As usual, the reviews as they appear here on the blog are my longer, draft version and contain more appeal info and readalikes to make it easier for you to suggest these titles without reading the book yourselves.

On the Night Border.

Chambers, James (author).
Oct. 2019. 184p. Raw Dog Screaming, paper, $15.95  (9781947879119)
First published October 1, 2019 (Booklist).

Bram Stoker Award winner, Chambers’ first story collection is a haunting exploration of the space where the real world and nightmares collide. These are horror stories that are firmly planted in the genre’s 21st Century’s sensibilities but which also contain audible echoes of past giants most notably, Lovecraft and Poe. Set mostly and around New York City, from subway platforms to the shores of Long Island to small, upstate mountain towns, these tales are united by the visceral themes of guilt, regret, betrayal, and revenge, feelings that permeate the pages, drive the terror, and leave a lingering impression of tension and anxiety in their wake. Some of the notable stories like “The Driver, Under A Cheshire Moon,” deliver a twist on a trope you think you know, others such as “Mnemonicide” have you unable to look away despite the horror, unspooling on the page, and there are even tales like “Lost Daughters,” which hint at a soft sweetness under the darkness. This is a thoroughly satisfying collection, for a wide audience of horror fans, by a voice scratching on the door, pleading to be heard. Hand this out to readers of evocative story collections like those by Langan, Tremblay, and Machado.

Further Appeal: These stories have an old fashioned feel, as if you can feel their roots in the traditions of the American history of the genre, and yet, they are not trite or out of touch, rather they feel new and fresh just with a knowing nod to what has come before. A nod that gives respect but allows the collection to also move into our present. It means these tales will be enjoyed by fans of horror new and old [which is not something I can say about every new collection].

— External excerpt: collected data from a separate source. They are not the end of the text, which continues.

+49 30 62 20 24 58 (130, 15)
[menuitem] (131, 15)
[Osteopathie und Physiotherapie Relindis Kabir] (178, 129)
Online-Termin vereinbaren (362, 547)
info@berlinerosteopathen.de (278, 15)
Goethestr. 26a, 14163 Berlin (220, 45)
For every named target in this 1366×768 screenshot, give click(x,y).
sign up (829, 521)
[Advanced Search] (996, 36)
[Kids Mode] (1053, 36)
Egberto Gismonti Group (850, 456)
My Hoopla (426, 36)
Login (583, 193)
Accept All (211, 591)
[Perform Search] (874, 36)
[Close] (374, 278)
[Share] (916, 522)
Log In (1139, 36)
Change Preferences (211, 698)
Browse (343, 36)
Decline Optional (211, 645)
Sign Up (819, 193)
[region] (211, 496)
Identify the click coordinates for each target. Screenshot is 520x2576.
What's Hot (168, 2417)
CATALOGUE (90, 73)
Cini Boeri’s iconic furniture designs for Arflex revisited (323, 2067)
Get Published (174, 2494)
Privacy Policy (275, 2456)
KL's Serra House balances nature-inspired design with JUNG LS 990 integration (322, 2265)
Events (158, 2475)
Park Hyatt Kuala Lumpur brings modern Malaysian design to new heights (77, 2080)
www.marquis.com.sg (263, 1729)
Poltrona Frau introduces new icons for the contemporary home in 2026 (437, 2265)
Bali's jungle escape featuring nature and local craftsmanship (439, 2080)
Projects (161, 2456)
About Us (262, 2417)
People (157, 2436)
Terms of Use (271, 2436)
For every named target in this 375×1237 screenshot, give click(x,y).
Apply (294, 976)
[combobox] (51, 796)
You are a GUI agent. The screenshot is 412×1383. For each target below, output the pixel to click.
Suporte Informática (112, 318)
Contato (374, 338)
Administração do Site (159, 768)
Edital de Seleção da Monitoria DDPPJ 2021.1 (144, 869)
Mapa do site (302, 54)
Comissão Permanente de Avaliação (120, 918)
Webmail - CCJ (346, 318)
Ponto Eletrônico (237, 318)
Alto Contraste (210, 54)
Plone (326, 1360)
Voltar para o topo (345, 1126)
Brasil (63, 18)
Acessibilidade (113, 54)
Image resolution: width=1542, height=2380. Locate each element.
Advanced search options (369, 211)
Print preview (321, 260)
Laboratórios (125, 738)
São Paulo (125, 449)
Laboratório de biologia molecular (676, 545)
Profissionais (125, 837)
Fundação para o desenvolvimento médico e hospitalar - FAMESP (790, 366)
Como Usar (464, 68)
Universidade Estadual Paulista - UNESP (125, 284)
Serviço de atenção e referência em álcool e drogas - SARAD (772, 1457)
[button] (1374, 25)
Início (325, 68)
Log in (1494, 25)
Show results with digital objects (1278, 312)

Each tale is well constructed from a character, pacing, and language standpoint. They can be very different in style but they all are fun to read-- well fun if you want to be scared. Specifically, I loved the use of language. Chambers clearly picks his words carefully, both the word choice and how he chooses to put them together. Not that others writers do not, but his use of language clearly helps to emphasize everything else he is doing in each story. He uses language as a tool along with character, pacing, and plot twists to make each story unique to itself. You can tell, and I mean that in a positive way.

Chambers' also has a great handle on a sense of place with each story, which is not an easy thing to do in short stories, especially those set in the rural NY settings. You can feel where you are in every story.

I think the point I made in the review about how the stories are all based on visceral themes that universally create feelings of unease, tension and dread is probably the most important appeal factor.

The best part of this excellent collection is that Chambers' joy for writing horror shines through in each story. He is good at writing, yes, but it is also clear that he is thoroughly enjoying himself. And that joy makes reading this collection even better experience.

Three Words That Describe This Book: evocative, haunting, visceral

Readalikes: Besides the ones I mentioned above, any stories or collections by Stephen Graham Jones are also a good choice. Both men write stories that use known horror tropes and themes in a new way, a way that is scary and unsettling as hell but also with a language that is surprisingly beautiful and sentimental.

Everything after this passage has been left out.